Personal Finance Resources
I mentioned being a bit compulsive so I hope the reader can understand how much I research things when I become interested in them. I started my research by re-reading a copy of The Wealthy Barber by David Chilton that my Mother gave to me decades ago. I downed entire book one warm July day at Mrs. SPF’s parents house. I quickly realized I should have picked this book back up 10 years ago prior to entering the work force when I really could have used the financial advice. Ten years of compounding interest, lost! I agree with all of Chilton’s suggestions regarding personal finance. Save 10% off the top, utilize government savings programs such as RRSPs and Tax Free Savings Accounts, ensure you are insured, contribute to your pension if you are lucky enough to have an employer who provides one (we do), participate in home ownership and get wills for both of us.
I needed to learn more. We are both gainfully employed in the public sector and we had come to realize we were not employing Chilton’s basic financial principles and that it was in our best interest change our financial habits. I had mindlessly contributed to Mutual Funds for years and was in the process of re-purchasing our RRSPs that I had used to assist in the down payment for our first house under the First Time Home Buyers Plan. So, I took to the Internet to learn more.
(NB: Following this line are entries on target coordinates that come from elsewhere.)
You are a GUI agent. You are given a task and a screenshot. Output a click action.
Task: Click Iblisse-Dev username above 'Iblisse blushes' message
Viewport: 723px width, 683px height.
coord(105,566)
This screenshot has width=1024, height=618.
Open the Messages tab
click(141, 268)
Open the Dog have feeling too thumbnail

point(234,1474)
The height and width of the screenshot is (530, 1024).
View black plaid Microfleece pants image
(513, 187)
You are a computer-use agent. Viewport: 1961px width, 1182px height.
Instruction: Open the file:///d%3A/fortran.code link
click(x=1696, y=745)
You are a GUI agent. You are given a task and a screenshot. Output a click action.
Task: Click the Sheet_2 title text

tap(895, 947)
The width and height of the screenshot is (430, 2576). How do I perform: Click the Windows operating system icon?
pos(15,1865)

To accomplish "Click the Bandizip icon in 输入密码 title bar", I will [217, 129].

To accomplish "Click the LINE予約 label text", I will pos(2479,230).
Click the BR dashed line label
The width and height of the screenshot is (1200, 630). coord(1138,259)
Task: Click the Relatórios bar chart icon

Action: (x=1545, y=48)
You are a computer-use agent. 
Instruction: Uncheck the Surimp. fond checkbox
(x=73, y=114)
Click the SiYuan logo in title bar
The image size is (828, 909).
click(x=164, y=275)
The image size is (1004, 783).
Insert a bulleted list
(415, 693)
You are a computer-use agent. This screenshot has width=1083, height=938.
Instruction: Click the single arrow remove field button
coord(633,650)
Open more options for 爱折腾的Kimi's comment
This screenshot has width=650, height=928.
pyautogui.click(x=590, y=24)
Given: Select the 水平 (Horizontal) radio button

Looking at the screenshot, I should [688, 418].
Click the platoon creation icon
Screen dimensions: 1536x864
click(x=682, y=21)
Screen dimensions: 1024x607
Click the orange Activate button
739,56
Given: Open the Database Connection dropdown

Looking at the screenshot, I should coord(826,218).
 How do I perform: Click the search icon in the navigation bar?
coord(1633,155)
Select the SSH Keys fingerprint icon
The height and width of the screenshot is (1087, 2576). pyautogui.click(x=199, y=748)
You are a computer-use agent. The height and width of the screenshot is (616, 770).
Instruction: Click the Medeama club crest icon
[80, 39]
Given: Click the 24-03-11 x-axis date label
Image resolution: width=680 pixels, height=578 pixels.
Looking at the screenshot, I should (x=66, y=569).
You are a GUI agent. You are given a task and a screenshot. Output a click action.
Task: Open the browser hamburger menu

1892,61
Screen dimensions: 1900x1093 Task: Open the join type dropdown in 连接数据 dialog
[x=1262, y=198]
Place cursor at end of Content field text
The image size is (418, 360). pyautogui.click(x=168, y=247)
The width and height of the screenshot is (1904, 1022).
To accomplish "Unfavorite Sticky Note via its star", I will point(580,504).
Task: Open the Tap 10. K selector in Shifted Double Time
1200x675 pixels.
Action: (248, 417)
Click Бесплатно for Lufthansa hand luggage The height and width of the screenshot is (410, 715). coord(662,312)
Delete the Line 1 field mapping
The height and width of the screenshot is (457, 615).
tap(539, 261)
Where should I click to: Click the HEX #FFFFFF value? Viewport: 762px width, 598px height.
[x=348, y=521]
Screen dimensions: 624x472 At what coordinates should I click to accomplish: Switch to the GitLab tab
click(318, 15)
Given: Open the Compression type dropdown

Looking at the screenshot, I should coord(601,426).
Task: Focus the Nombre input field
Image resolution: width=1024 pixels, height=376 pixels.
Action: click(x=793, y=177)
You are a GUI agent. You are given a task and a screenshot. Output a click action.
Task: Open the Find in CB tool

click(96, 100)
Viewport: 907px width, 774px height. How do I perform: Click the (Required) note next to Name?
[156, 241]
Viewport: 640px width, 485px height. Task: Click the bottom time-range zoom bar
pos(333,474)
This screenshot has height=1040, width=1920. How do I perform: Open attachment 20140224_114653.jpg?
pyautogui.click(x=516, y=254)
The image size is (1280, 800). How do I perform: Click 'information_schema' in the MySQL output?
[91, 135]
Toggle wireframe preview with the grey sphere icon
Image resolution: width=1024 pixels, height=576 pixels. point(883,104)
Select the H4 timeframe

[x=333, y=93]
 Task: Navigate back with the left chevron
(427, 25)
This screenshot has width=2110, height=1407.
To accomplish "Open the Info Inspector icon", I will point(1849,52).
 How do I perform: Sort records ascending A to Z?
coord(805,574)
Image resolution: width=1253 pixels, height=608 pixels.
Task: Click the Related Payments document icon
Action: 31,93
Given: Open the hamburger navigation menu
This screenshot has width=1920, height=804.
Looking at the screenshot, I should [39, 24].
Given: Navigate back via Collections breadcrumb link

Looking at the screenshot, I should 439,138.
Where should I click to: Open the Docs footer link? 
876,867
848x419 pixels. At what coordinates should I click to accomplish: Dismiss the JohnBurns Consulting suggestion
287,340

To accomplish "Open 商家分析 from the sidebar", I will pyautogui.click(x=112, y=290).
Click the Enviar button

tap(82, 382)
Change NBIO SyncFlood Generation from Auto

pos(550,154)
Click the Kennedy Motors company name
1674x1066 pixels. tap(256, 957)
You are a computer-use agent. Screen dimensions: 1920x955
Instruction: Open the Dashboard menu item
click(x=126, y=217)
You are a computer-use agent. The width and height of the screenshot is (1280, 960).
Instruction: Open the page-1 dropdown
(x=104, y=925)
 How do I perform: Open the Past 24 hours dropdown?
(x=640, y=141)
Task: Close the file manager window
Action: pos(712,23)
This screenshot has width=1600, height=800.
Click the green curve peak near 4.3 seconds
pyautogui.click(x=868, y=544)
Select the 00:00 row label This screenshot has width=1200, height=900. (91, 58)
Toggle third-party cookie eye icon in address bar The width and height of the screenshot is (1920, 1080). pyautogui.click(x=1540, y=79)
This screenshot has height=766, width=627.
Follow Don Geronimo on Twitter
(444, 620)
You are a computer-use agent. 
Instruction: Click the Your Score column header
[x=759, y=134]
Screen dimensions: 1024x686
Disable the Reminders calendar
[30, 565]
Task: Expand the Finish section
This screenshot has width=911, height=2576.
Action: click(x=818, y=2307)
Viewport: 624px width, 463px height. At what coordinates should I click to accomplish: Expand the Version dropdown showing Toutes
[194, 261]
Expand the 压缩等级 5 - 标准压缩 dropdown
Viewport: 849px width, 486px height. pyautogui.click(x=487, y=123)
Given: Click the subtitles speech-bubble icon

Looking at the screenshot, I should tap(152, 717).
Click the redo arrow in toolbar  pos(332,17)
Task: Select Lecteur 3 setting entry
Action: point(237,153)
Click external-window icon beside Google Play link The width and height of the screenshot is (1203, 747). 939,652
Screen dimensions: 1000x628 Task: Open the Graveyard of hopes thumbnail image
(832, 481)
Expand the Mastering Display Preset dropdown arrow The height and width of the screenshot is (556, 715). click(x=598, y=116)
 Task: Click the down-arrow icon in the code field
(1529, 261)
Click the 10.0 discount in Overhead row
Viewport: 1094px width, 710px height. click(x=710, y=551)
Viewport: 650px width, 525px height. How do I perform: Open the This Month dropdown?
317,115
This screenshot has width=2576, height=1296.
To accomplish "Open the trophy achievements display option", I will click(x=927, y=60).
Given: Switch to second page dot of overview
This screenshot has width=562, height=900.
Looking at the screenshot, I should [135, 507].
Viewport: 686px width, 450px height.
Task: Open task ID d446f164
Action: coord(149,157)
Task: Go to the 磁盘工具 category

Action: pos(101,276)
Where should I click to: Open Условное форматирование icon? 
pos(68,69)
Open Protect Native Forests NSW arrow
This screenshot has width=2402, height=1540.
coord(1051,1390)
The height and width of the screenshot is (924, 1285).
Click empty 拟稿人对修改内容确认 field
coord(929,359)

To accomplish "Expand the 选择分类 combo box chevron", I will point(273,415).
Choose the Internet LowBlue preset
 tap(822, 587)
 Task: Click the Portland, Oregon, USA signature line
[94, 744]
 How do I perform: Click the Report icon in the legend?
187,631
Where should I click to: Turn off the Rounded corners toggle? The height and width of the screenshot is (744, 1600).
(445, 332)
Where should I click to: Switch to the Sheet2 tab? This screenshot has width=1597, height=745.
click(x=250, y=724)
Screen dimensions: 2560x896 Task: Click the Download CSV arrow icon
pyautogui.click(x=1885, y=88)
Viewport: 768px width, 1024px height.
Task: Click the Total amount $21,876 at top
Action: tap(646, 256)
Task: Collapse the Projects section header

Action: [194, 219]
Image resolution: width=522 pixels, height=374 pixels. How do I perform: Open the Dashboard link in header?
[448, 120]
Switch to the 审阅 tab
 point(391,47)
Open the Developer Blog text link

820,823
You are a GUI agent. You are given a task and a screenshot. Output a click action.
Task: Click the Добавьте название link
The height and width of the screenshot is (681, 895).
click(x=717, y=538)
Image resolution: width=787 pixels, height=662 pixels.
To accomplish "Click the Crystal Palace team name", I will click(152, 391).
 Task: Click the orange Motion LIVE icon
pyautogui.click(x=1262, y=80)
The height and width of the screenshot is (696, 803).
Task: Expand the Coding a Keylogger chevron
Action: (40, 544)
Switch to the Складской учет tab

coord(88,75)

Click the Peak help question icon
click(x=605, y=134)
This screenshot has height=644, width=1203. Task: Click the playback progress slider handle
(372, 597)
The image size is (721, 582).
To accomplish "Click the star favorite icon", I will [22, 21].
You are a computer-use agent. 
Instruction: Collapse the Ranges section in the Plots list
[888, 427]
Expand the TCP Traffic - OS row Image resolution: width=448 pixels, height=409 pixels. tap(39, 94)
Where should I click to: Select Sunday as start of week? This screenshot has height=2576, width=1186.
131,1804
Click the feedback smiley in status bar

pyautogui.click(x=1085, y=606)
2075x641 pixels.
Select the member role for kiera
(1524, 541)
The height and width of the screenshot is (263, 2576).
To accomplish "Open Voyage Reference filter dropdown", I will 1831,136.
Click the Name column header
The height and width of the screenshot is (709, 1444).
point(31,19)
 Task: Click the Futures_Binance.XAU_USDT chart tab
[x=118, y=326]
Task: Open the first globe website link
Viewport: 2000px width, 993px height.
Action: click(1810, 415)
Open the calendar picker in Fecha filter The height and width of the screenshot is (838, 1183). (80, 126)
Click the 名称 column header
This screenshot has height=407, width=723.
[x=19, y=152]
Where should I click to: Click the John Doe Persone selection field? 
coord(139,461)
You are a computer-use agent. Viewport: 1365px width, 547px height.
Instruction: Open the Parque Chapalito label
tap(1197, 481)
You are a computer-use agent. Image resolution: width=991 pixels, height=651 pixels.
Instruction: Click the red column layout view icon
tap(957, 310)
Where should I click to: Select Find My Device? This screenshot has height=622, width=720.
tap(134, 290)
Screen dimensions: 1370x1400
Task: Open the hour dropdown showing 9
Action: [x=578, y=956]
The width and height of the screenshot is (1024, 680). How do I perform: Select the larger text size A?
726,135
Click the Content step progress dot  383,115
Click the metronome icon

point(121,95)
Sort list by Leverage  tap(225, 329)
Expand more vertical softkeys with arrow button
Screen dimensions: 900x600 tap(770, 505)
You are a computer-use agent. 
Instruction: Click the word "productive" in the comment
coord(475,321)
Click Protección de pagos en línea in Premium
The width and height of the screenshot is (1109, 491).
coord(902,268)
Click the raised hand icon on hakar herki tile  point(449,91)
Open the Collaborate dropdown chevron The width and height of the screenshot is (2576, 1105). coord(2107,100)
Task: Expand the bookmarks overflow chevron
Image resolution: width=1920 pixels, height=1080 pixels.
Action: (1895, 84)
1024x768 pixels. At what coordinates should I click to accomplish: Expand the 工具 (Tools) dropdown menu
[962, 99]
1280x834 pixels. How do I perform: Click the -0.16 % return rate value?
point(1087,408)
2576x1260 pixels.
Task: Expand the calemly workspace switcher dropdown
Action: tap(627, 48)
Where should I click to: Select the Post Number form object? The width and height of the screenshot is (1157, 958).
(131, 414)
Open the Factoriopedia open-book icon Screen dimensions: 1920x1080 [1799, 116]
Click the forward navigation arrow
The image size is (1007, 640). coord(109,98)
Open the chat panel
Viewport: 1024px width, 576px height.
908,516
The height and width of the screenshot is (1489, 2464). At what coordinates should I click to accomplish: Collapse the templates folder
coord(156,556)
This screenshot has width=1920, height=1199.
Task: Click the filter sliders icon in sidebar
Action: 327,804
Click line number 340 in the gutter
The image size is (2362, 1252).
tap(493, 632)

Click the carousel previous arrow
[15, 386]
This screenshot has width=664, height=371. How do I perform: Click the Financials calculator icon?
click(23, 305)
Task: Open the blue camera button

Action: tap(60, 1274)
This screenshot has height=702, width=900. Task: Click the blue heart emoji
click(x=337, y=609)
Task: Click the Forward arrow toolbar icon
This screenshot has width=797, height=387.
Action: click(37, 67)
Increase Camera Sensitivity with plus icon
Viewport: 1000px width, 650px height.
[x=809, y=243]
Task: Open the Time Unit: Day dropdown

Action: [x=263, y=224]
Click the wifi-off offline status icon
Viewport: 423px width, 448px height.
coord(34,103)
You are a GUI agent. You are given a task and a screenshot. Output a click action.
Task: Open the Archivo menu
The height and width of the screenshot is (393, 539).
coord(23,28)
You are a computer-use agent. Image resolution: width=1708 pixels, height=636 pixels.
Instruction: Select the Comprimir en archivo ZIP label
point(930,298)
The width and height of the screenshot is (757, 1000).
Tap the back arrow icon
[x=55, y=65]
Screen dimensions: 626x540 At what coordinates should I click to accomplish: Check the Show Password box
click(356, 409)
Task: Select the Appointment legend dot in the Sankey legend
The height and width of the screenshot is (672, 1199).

I now subscribe to 65 RSS feeds pertaining to personal finance, dividend investing and socially responsible finance. I did mention I get a bit obsessive compulsive, right? I started reading the Personal Finance sub-forum at redflagdeals.com but at the time I found there was far too much information and a lot of it contradictory. So I decided to look for other sites that were the opinions and experiences of individuals and/or collaborators. One of the first blogs I stumbled across was Frugal Trader’s Million Dollar Journey (MDG). Fantastic site as many who read this post likely already know. I then discovered the world of Exchange Traded Funds (ETF) and quickly surmised that my Mutual Fund days were at an end. Who wants to pay a ridiculously high Management Expense Ratio (MER) when products are available that a Do It Yourselfer can purchase? I found The Couch Potato investing strategy at MoneySense.ca and The Canadian Couch Potato and read through all of the articles posted by the writers for these sites. I was sold, mostly.
Personal Finance Strategies
We decided that the couch potato strategy was one we wanted to use. We would diversify the ETFs we intended to purchase between US Market, International Equity, Bonds and perhaps Real Estate Investment Trusts. You’ll notice I did not mention Canadian Equities for our portfolio. Why no Canadian equity here? Two words: Smith Manoeuvre (SM). I discovered this strategy on MDG and really liked the idea of turning our non-tax deductible loan into a tax deductible loan while building a hefty portfolio. Mrs. SPF saw the advantages of the SM as well so we decided we would leverage our Home Equity Line Of Credit (HELOC) to invest in dividend paying blue chip Canadian equities.
We decided we should pay off my student loans and a low interest personal loan sooner than later and this will be a priority for 2011 and 2012. Guaranteed returns by paying off mortgage debt and these debts means more money available in our budget once these loans are gone.
We have applied for term life insurance although we are awaiting confirmation of coverage. Our next step is to write our wills. We will save 10% of our take home income and work toward maxing out our RRSP and TFSA account. We will continue to increase our bi-weekly mortgage payments by 20% each year. Once these items are in hand we will feel very comfortable in our journey to financial freedom!